The High Court (the “Court”) recently found in favour of the Financial Conduct Authority (“FCA”) resolving that an unauthorised investment scheme must pay almost £1 million to the FCA to be re-distributed to investors as a result of several breaches by both the firm and its director.

THE FACTS

Following an application by the FCA, the Court recently declared that Xcore Capital Limited (“Xcore”) and Jonathan Chitty (“Mr Chitty”) had carried on an unauthorised investment scheme (the “Scheme”). The Scheme took in approximately £1 million from investors but only a small portion of the money was used for trading.

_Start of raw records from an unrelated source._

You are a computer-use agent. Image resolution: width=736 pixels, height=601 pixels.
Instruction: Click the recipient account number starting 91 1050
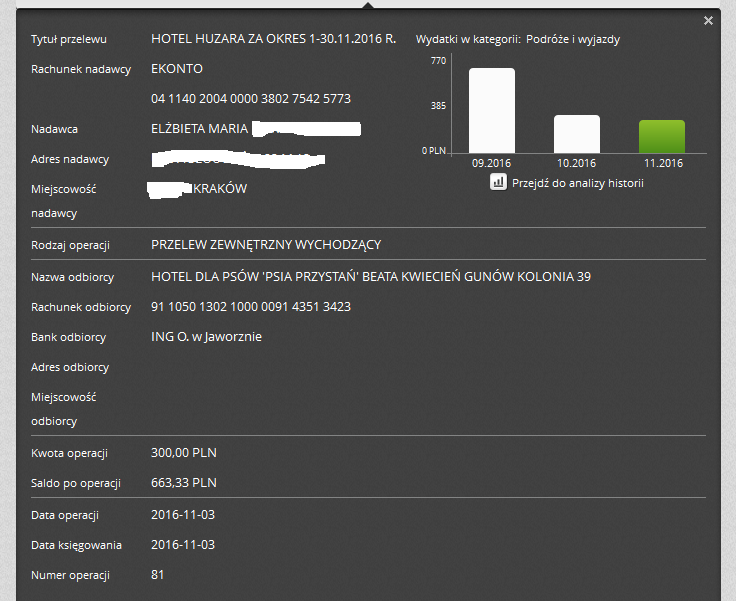click(x=250, y=307)
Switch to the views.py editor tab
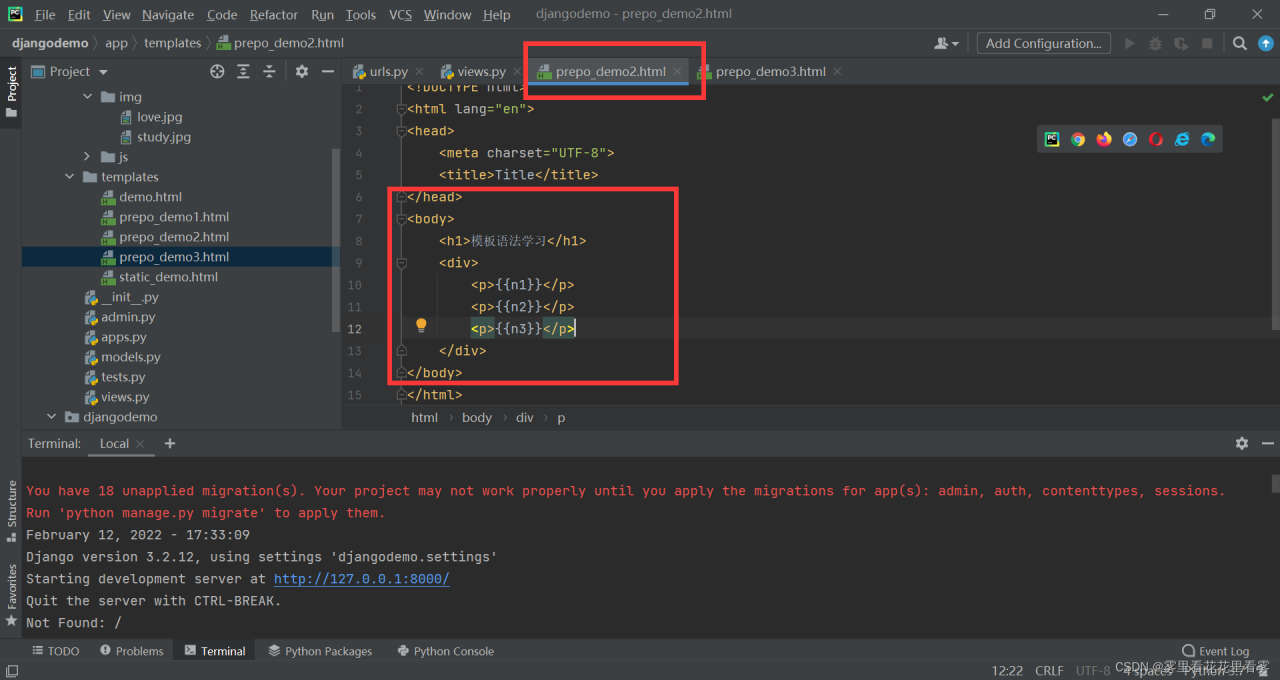The width and height of the screenshot is (1280, 680). (x=481, y=71)
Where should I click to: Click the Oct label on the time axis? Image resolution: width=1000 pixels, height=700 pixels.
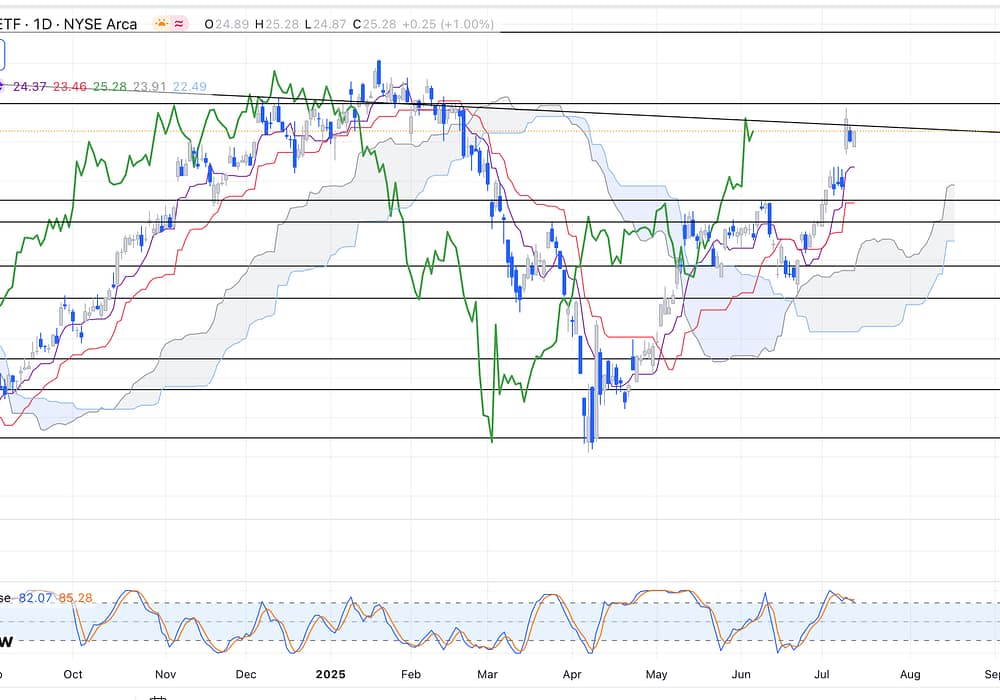73,674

The Scheme promised a 6% annual return to investors who were falsely informed that their investments would be traded on foreign exchange and equity markets. Instead investors’ money was used to fund Xcore’s Mayfair office, brokers’ wages and Mr Chitty’s lifestyle (including personal spending on watches, weddings and personally buying over £100,000 in crytpocurrencies).

THE OUTCOME

The Court found that Xcore ran a deposit taking scheme without the required authorisation of the FCA breaching section 19 of the Financial Services and Markets Act 2000 (which states that a firm must not carry on a regulated activity, unless they are authorised or exempt) and that Mr Chitty was knowingly implicated in the breaches of the Scheme. The Court further ordered Xcore and Mr Chitty to pay the FCA £917,231, which is the full value of all outstanding sums owed to investors.  The FCA will distribute the funds it is able to recover back to investors.

Additionally, the freezing order and injunction obtained against Xcore and Mr Chitty in November 2018 ordering the Xcore and Mr Chitty to stop selling investments regulated by the FCA, will remain in place until further notice.

NEXT STEPS

This case shows that checking a firms’ background and authorisation by the FCA is of paramount importance to ensure any scheme and firm is legitimate. If a firm or scheme is not authorised, but is purporting to carry out regulated activities, or has not issued the appropriate warnings to investors with respect to unauthorised schemes, both the firm and the scheme may be acting contrary to regulatory requirements. Moreover, this is hot on the heels of the FCA’s and Action Fraud’s warning to the public about investment schemes carried on through online illegal trading platforms. The FCA revealed that crypto-asset and Forex scams exceeded £27 million in the 2018/19 financial year.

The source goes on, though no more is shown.